» **Data under study**:
....

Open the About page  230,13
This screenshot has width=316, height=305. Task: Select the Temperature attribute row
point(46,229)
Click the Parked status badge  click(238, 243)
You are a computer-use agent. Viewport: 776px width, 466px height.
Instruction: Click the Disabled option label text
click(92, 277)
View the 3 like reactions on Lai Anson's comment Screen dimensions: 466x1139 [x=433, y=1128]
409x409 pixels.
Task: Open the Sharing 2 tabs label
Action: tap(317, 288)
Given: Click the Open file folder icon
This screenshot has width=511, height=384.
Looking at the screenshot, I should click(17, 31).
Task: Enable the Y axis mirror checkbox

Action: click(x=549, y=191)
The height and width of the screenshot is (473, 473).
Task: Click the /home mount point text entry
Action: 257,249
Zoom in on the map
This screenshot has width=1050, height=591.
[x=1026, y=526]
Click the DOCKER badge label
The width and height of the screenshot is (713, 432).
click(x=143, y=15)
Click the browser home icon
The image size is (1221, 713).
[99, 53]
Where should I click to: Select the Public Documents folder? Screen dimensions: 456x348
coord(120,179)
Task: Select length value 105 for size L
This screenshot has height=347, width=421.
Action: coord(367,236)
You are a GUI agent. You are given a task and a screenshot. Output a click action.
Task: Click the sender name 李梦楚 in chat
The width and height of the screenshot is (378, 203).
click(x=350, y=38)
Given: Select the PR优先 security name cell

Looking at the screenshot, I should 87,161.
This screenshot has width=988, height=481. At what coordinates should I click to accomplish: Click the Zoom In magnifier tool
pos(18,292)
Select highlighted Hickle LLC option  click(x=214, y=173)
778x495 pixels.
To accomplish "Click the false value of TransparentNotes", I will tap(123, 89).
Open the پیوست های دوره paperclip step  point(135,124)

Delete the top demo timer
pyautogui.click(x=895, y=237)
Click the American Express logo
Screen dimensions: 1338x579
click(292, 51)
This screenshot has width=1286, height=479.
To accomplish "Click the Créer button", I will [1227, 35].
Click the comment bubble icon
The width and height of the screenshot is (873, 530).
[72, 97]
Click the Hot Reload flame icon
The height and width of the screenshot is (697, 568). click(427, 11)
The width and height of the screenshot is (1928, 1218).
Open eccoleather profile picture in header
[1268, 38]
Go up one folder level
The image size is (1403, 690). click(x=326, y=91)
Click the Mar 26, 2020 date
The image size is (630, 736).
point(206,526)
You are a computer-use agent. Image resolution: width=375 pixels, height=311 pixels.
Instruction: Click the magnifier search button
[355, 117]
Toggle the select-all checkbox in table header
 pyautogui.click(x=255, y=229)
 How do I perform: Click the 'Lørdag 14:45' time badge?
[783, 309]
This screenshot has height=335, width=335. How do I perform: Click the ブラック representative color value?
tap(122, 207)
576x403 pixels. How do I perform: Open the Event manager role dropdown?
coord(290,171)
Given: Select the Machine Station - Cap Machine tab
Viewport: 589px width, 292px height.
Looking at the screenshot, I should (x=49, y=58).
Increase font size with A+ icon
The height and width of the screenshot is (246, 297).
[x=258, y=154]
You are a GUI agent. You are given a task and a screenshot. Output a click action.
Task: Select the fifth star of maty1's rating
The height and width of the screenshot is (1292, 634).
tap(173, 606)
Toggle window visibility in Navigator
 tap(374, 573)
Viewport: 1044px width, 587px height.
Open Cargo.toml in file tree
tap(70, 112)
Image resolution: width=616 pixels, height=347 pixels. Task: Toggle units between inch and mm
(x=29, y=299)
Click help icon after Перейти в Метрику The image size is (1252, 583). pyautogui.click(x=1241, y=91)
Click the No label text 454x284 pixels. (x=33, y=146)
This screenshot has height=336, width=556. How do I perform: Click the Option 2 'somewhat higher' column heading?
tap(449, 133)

....

» **What the task requires**:
Every record above must be set down again, word for word.

» **Response to this task**:
Open the About page  230,13
This screenshot has width=316, height=305. Task: Select the Temperature attribute row
point(46,229)
Click the Parked status badge  click(238, 243)
You are a computer-use agent. Viewport: 776px width, 466px height.
Instruction: Click the Disabled option label text
click(92, 277)
View the 3 like reactions on Lai Anson's comment Screen dimensions: 466x1139 [x=433, y=1128]
409x409 pixels.
Task: Open the Sharing 2 tabs label
Action: tap(317, 288)
Given: Click the Open file folder icon
This screenshot has width=511, height=384.
Looking at the screenshot, I should click(17, 31).
Task: Enable the Y axis mirror checkbox

Action: click(x=549, y=191)
The height and width of the screenshot is (473, 473).
Task: Click the /home mount point text entry
Action: 257,249
Zoom in on the map
This screenshot has width=1050, height=591.
[x=1026, y=526]
Click the DOCKER badge label
The width and height of the screenshot is (713, 432).
click(x=143, y=15)
Click the browser home icon
The image size is (1221, 713).
[99, 53]
Where should I click to: Select the Public Documents folder? Screen dimensions: 456x348
coord(120,179)
Task: Select length value 105 for size L
This screenshot has height=347, width=421.
Action: coord(367,236)
You are a GUI agent. You are given a task and a screenshot. Output a click action.
Task: Click the sender name 李梦楚 in chat
The width and height of the screenshot is (378, 203).
click(x=350, y=38)
Given: Select the PR优先 security name cell

Looking at the screenshot, I should 87,161.
This screenshot has width=988, height=481. At what coordinates should I click to accomplish: Click the Zoom In magnifier tool
pos(18,292)
Select highlighted Hickle LLC option  click(x=214, y=173)
778x495 pixels.
To accomplish "Click the false value of TransparentNotes", I will tap(123, 89).
Open the پیوست های دوره paperclip step  point(135,124)

Delete the top demo timer
pyautogui.click(x=895, y=237)
Click the American Express logo
Screen dimensions: 1338x579
click(292, 51)
This screenshot has width=1286, height=479.
To accomplish "Click the Créer button", I will [1227, 35].
Click the comment bubble icon
The width and height of the screenshot is (873, 530).
[72, 97]
Click the Hot Reload flame icon
The height and width of the screenshot is (697, 568). click(427, 11)
The width and height of the screenshot is (1928, 1218).
Open eccoleather profile picture in header
[1268, 38]
Go up one folder level
The image size is (1403, 690). click(x=326, y=91)
Click the Mar 26, 2020 date
The image size is (630, 736).
point(206,526)
You are a computer-use agent. Image resolution: width=375 pixels, height=311 pixels.
Instruction: Click the magnifier search button
[355, 117]
Toggle the select-all checkbox in table header
 pyautogui.click(x=255, y=229)
 How do I perform: Click the 'Lørdag 14:45' time badge?
[783, 309]
This screenshot has height=335, width=335. How do I perform: Click the ブラック representative color value?
tap(122, 207)
576x403 pixels. How do I perform: Open the Event manager role dropdown?
coord(290,171)
Given: Select the Machine Station - Cap Machine tab
Viewport: 589px width, 292px height.
Looking at the screenshot, I should (x=49, y=58).
Increase font size with A+ icon
The height and width of the screenshot is (246, 297).
[x=258, y=154]
You are a GUI agent. You are given a task and a screenshot. Output a click action.
Task: Select the fifth star of maty1's rating
The height and width of the screenshot is (1292, 634).
tap(173, 606)
Toggle window visibility in Navigator
 tap(374, 573)
Viewport: 1044px width, 587px height.
Open Cargo.toml in file tree
tap(70, 112)
Image resolution: width=616 pixels, height=347 pixels. Task: Toggle units between inch and mm
(x=29, y=299)
Click help icon after Перейти в Метрику The image size is (1252, 583). pyautogui.click(x=1241, y=91)
Click the No label text 454x284 pixels. (x=33, y=146)
This screenshot has height=336, width=556. How do I perform: Click the Option 2 'somewhat higher' column heading?
tap(449, 133)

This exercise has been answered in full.